◆ **Collected data**:
##############################
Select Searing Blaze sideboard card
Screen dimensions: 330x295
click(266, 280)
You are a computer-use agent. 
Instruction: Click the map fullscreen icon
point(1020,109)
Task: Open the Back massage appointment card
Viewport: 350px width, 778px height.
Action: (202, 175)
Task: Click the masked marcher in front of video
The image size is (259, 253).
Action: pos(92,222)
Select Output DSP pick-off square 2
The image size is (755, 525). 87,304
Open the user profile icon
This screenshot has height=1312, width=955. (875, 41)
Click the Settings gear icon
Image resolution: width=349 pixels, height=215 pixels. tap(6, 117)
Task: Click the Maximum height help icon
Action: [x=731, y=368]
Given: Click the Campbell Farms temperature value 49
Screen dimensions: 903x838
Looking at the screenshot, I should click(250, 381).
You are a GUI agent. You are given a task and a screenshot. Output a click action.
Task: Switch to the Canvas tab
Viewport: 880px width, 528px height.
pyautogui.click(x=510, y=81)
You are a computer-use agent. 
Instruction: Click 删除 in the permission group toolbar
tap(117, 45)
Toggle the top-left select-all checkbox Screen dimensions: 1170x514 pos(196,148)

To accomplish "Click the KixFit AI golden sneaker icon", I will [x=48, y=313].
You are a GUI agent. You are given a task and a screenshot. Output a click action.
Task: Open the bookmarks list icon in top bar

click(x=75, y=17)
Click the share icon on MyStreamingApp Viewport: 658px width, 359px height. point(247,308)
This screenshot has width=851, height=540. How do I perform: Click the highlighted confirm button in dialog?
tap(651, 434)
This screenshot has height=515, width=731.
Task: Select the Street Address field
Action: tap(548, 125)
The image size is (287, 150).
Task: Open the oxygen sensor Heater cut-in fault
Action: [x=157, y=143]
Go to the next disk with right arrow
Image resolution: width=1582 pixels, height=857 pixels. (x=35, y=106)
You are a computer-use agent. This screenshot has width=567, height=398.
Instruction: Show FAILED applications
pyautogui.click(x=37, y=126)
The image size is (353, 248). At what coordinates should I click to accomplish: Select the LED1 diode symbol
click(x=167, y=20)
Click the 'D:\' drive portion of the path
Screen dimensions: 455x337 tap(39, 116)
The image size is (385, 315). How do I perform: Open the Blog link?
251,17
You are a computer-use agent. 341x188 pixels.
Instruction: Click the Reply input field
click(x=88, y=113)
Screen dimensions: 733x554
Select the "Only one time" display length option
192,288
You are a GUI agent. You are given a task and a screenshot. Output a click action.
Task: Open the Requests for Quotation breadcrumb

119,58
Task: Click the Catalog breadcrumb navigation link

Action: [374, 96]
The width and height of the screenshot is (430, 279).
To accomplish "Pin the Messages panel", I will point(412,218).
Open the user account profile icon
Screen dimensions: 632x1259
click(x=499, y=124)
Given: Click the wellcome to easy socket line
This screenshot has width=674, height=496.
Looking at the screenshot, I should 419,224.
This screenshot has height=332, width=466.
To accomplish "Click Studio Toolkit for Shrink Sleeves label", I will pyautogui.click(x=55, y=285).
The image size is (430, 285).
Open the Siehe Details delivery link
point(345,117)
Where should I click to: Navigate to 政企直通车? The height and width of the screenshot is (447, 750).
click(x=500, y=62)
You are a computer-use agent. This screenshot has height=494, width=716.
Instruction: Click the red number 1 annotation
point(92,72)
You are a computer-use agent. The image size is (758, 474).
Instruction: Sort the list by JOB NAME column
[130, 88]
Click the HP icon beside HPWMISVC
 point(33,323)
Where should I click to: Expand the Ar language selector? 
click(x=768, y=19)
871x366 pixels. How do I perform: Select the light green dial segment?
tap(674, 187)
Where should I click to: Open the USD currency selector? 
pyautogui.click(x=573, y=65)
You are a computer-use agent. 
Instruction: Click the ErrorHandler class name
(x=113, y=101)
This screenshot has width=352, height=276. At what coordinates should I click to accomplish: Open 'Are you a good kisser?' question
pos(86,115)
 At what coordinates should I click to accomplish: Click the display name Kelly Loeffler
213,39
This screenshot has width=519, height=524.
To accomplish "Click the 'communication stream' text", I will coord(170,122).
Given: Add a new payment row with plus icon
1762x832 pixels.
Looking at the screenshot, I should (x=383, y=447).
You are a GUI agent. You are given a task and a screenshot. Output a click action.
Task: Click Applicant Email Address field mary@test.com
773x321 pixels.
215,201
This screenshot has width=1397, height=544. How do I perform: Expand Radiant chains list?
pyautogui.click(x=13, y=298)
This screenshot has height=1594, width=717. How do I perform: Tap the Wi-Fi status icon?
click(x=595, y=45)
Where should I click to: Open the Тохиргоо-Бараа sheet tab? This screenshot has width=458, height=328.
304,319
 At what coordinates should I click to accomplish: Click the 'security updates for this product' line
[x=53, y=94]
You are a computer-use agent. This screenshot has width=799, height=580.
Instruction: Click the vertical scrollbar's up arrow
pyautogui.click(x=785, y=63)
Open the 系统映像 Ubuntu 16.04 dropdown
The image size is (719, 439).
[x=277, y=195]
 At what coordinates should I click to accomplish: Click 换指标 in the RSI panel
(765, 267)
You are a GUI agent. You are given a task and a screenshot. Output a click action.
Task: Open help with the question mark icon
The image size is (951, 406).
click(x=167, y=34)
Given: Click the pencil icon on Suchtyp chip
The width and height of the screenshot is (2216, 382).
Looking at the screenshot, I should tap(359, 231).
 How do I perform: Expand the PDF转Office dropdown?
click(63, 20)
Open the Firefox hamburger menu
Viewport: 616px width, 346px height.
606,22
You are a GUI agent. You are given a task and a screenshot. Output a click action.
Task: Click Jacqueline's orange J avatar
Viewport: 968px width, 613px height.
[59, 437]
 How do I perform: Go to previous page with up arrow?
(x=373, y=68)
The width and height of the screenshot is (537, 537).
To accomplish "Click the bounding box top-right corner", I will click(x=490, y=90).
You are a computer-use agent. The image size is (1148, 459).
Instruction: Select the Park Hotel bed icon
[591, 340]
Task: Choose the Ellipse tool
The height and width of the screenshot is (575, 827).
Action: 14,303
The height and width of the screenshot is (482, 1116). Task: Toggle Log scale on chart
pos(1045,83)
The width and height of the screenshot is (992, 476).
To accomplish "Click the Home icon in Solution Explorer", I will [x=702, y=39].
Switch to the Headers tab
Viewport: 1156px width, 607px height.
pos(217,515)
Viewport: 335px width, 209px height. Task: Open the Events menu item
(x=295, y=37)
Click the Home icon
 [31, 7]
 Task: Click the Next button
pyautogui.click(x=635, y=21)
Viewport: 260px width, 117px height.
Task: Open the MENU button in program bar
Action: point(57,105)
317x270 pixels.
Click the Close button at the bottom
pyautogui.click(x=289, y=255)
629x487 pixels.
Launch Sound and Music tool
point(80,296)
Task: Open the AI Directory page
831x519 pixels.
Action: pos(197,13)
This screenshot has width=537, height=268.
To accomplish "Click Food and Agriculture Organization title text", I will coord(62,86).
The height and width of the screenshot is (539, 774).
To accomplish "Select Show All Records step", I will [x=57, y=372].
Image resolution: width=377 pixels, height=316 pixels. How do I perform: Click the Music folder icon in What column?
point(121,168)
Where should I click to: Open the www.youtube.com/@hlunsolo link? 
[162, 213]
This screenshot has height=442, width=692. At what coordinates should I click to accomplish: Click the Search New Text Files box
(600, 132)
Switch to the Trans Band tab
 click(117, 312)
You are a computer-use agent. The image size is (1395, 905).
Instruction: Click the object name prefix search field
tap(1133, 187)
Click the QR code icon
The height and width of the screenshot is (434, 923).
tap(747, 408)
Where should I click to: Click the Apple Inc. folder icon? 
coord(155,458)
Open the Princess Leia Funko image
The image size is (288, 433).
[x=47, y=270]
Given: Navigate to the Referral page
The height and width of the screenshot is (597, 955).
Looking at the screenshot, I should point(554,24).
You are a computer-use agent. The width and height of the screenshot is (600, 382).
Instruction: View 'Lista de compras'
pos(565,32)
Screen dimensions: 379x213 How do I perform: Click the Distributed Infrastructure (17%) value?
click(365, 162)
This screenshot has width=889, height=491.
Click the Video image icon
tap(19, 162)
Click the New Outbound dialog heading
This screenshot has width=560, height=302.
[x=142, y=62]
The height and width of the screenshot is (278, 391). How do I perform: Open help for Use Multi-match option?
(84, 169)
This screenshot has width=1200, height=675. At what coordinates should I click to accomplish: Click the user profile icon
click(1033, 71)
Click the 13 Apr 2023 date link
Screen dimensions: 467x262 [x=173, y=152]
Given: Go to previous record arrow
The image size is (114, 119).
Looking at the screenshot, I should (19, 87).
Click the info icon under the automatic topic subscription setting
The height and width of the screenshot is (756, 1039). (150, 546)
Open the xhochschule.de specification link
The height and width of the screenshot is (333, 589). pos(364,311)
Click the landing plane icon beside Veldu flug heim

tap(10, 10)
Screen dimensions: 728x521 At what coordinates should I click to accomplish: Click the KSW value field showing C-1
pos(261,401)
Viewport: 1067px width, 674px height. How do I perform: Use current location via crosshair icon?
##############################
If a line comes after the one that contains "Click the share", leave it out; return every line of the entries up to that point exactly, starting with the first, with that line included.

Select Searing Blaze sideboard card
Screen dimensions: 330x295
click(266, 280)
You are a computer-use agent. 
Instruction: Click the map fullscreen icon
point(1020,109)
Task: Open the Back massage appointment card
Viewport: 350px width, 778px height.
Action: (202, 175)
Task: Click the masked marcher in front of video
The image size is (259, 253).
Action: pos(92,222)
Select Output DSP pick-off square 2
The image size is (755, 525). 87,304
Open the user profile icon
This screenshot has height=1312, width=955. (875, 41)
Click the Settings gear icon
Image resolution: width=349 pixels, height=215 pixels. tap(6, 117)
Task: Click the Maximum height help icon
Action: [x=731, y=368]
Given: Click the Campbell Farms temperature value 49
Screen dimensions: 903x838
Looking at the screenshot, I should click(250, 381).
You are a GUI agent. You are given a task and a screenshot. Output a click action.
Task: Switch to the Canvas tab
Viewport: 880px width, 528px height.
pyautogui.click(x=510, y=81)
You are a computer-use agent. 
Instruction: Click 删除 in the permission group toolbar
tap(117, 45)
Toggle the top-left select-all checkbox Screen dimensions: 1170x514 pos(196,148)

To accomplish "Click the KixFit AI golden sneaker icon", I will [x=48, y=313].
You are a GUI agent. You are given a task and a screenshot. Output a click action.
Task: Open the bookmarks list icon in top bar

click(x=75, y=17)
Click the share icon on MyStreamingApp Viewport: 658px width, 359px height. point(247,308)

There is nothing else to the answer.